A Photographic Journey Into The Hell Of Nazi Atrocities!
For the serious history student interested in a quick cold-water style immersion in an excellent though disturbing look at the murderous excesses of the Nazi years, this startling book provides a sanguine, surprising, and totally readable overview of the brutalities, torturous acts, and murder accomplished by the Germans during their 12-year reign of terror, complete with hundreds of compelling photographs. Generated as a companion tome to a History Channel documentary, this is a good introduction to the scope and breadth of a mind-boggling range of Nazi atrocities perpetrated not only on European Jews, but also to the infirm, mentally impaired, and to anyone else they had motivation to exterminate. From the early acts of euthanasia of its own 'infirm' and "undesirables" to the systeamtic and publicly witnessed clubbing murder of hundreds of Jews in the streets of 'liberated' Latvian villages, this is a journey into the belly of the fascist beast.

This is a cautionary (and absolutely historically accurate) tale, made especially relevant in the year 2000 by the recent "ethnic cleansing" barbarism in Bosnia and Kosovo, of what can happen when people begin to surrender to the worst impulses of the social realm, and decide to ignore, or stand aside, or to pretend they just don't see where it is all leading. It has something to teach us about the very real dangers associated with unleashing the politics of hate, of what happens when ordinary citizens let other groups break the law to bully and terrorize minorities, when we let the central Government get out of control. History, as told in this excellent book, can teach us about how easily we humans succumb to subconscious evil, and seem to passively slip, almost without really deciding to, down the social and political slope to easy excuses and euphemisms, toward depravity, torture, and genocide. This is a book I highly recommend, although given its provocative and graphic photographic contents I would use caution about limiting its viewing by younger readers.
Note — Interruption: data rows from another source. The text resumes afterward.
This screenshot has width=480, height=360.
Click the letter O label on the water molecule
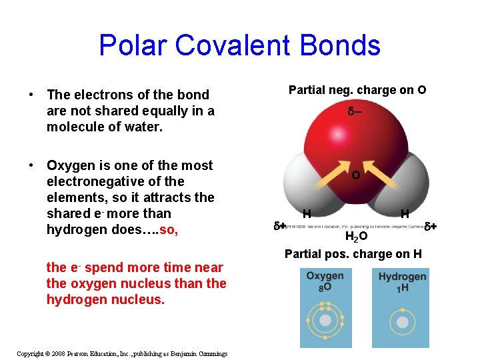(356, 175)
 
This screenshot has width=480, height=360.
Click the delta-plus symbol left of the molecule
(280, 226)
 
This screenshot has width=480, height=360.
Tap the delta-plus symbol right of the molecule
(431, 226)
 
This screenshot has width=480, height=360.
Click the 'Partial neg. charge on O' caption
(357, 90)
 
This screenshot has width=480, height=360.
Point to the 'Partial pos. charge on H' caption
(353, 253)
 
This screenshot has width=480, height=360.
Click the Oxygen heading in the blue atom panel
(325, 276)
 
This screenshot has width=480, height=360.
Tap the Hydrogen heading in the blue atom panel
(402, 276)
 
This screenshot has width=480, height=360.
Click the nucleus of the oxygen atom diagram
(325, 321)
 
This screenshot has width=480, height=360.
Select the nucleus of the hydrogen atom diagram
(403, 321)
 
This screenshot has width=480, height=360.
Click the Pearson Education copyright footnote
(122, 353)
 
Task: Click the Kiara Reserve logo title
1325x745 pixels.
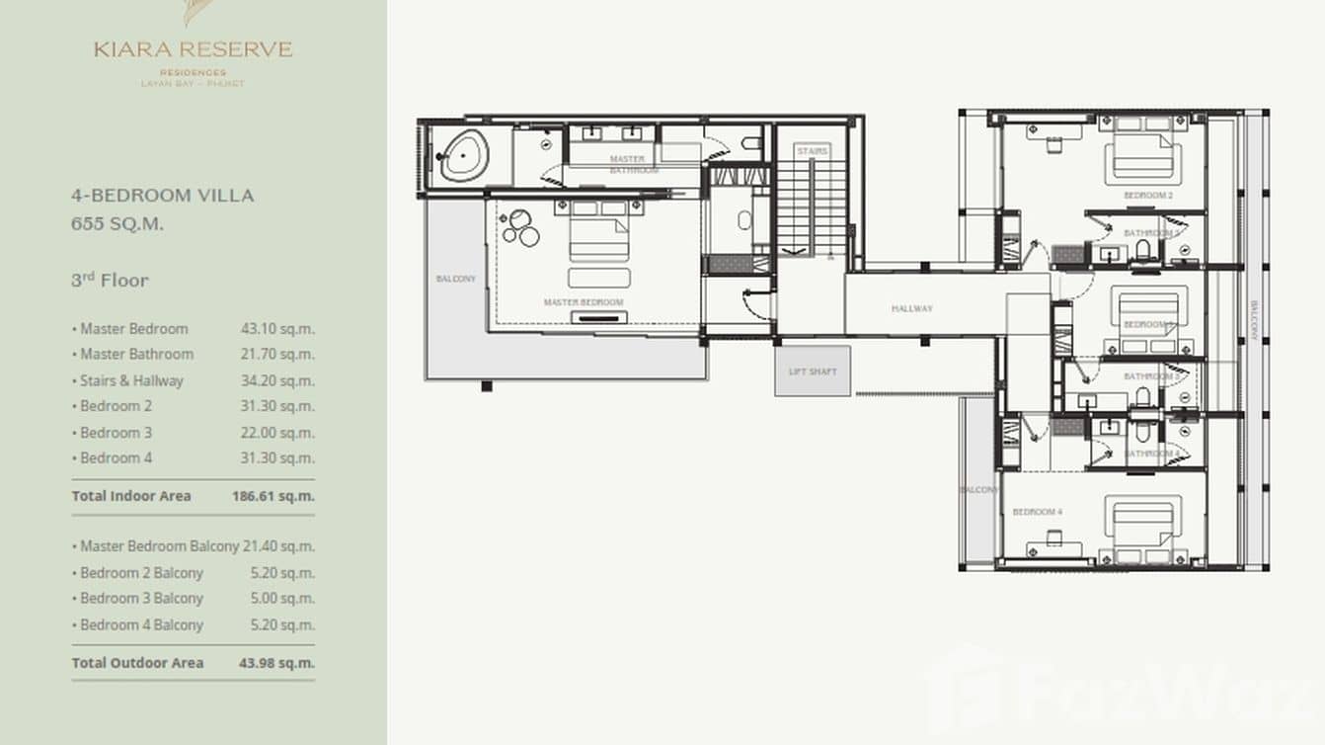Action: [x=194, y=49]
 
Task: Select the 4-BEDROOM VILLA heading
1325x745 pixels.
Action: [x=162, y=196]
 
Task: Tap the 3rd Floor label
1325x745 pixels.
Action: [x=110, y=281]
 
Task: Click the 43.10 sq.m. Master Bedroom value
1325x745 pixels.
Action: [x=277, y=329]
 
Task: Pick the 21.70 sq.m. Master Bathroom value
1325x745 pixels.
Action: [x=277, y=354]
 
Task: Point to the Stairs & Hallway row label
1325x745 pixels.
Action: [x=131, y=380]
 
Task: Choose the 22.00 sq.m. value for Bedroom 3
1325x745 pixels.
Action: [x=277, y=433]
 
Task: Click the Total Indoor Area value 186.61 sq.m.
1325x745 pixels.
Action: [x=273, y=496]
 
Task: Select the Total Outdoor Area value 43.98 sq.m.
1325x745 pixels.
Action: [x=276, y=663]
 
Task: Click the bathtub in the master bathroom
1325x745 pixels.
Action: [x=463, y=156]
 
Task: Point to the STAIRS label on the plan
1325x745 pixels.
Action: [x=812, y=151]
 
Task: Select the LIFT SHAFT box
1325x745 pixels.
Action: [x=813, y=372]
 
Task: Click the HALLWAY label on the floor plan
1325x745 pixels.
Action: [x=911, y=309]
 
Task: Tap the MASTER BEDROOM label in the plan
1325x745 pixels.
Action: [x=583, y=302]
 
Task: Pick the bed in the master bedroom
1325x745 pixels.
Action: [x=598, y=238]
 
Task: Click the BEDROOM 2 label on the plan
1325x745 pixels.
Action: [x=1147, y=196]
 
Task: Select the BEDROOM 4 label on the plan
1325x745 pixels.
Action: [x=1037, y=512]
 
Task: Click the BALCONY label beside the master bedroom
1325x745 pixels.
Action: [x=455, y=280]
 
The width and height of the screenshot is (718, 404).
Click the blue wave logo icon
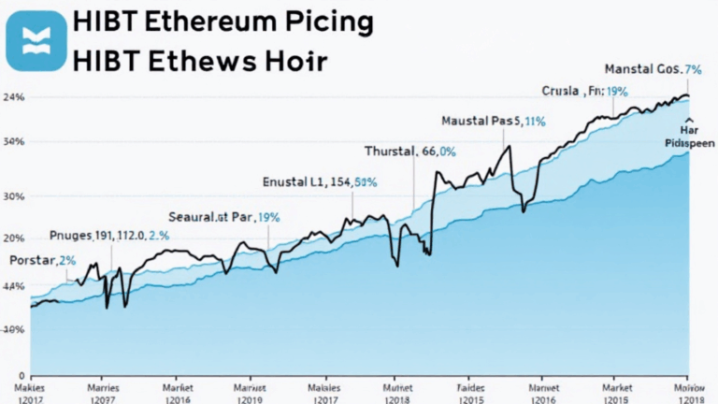tap(36, 40)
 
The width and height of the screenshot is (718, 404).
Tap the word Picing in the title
tap(328, 22)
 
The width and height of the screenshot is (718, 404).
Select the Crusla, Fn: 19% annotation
tap(584, 92)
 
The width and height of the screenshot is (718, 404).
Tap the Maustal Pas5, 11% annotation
tap(493, 121)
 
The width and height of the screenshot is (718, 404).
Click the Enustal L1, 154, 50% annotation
tap(320, 182)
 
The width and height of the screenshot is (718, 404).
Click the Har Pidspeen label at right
tap(689, 137)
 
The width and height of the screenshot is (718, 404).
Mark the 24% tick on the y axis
tap(14, 97)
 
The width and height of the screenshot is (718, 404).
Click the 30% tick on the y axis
tap(14, 197)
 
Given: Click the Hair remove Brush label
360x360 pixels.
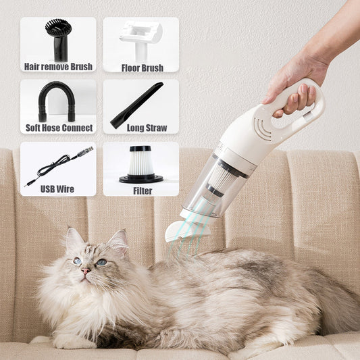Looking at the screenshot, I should [x=58, y=67].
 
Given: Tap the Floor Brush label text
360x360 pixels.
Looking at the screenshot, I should [x=142, y=68].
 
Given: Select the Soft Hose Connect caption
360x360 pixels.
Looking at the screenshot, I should [x=58, y=128].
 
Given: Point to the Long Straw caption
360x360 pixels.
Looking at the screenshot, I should [x=142, y=128].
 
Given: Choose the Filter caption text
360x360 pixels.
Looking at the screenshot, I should [x=142, y=190].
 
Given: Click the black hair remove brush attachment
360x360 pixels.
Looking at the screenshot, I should [x=59, y=38].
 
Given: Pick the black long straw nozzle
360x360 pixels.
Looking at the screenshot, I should [x=137, y=105].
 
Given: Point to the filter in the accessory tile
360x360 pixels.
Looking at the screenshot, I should [x=140, y=163].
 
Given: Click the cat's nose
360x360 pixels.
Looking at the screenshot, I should [x=86, y=271].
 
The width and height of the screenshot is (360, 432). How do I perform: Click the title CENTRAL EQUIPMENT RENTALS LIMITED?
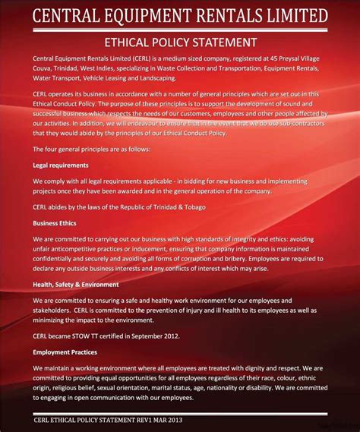pyautogui.click(x=180, y=16)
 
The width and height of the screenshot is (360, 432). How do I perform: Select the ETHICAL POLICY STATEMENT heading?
pyautogui.click(x=180, y=43)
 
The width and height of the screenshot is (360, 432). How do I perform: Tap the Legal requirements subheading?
pyautogui.click(x=61, y=165)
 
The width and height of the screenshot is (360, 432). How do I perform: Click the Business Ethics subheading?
pyautogui.click(x=55, y=223)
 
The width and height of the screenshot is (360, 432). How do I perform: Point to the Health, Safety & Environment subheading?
pyautogui.click(x=76, y=284)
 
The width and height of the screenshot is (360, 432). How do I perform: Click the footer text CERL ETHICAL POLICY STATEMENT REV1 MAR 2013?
pyautogui.click(x=109, y=419)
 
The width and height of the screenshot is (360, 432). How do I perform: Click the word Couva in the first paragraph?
pyautogui.click(x=44, y=69)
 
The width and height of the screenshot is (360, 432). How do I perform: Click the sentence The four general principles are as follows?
pyautogui.click(x=92, y=149)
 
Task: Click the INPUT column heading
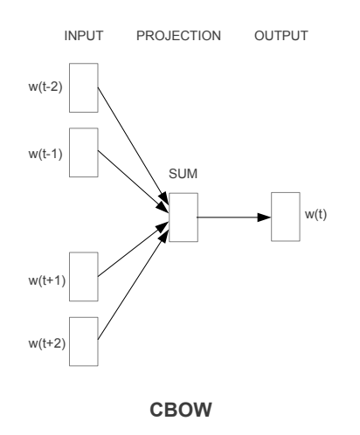pos(84,36)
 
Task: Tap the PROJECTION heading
pos(178,36)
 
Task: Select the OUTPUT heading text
pos(281,36)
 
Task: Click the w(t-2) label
pos(45,86)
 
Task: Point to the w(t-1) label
pos(45,154)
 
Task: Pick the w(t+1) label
pos(47,280)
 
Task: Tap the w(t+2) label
pos(47,343)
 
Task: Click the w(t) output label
pos(315,214)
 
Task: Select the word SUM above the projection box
pos(183,174)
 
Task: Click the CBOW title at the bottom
pos(181,410)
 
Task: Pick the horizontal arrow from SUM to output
pos(234,218)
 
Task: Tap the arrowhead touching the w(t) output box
pos(264,218)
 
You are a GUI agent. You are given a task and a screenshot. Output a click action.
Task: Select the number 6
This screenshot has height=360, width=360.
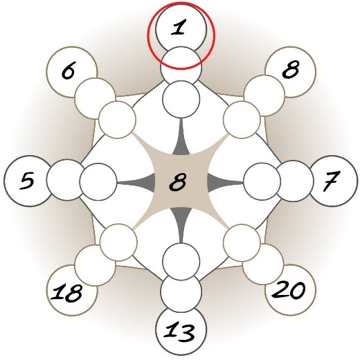[x=69, y=72]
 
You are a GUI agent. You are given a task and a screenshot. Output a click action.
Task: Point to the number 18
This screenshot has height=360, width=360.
[x=66, y=293]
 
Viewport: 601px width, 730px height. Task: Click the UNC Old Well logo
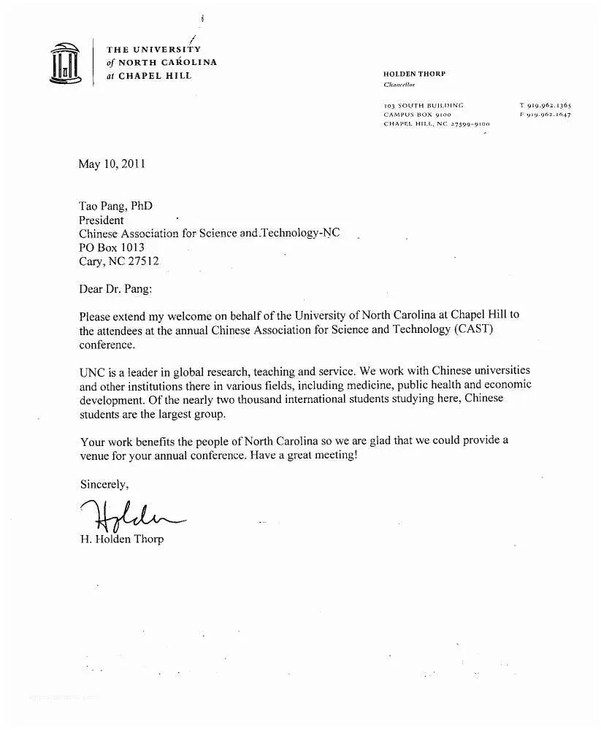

a good overview of the subject
this book provides a good introduction to the history of the nazi party. it is readable, even for someone who knows very little about the subject, and yet is also a good review for those familiar with WWII-era german history. the many pictures in the book are wonderful and help not only to break up long bits of text to keep the reading interesting, but also to remind one that the people being read about were living, breathing human beings. umm, i like it.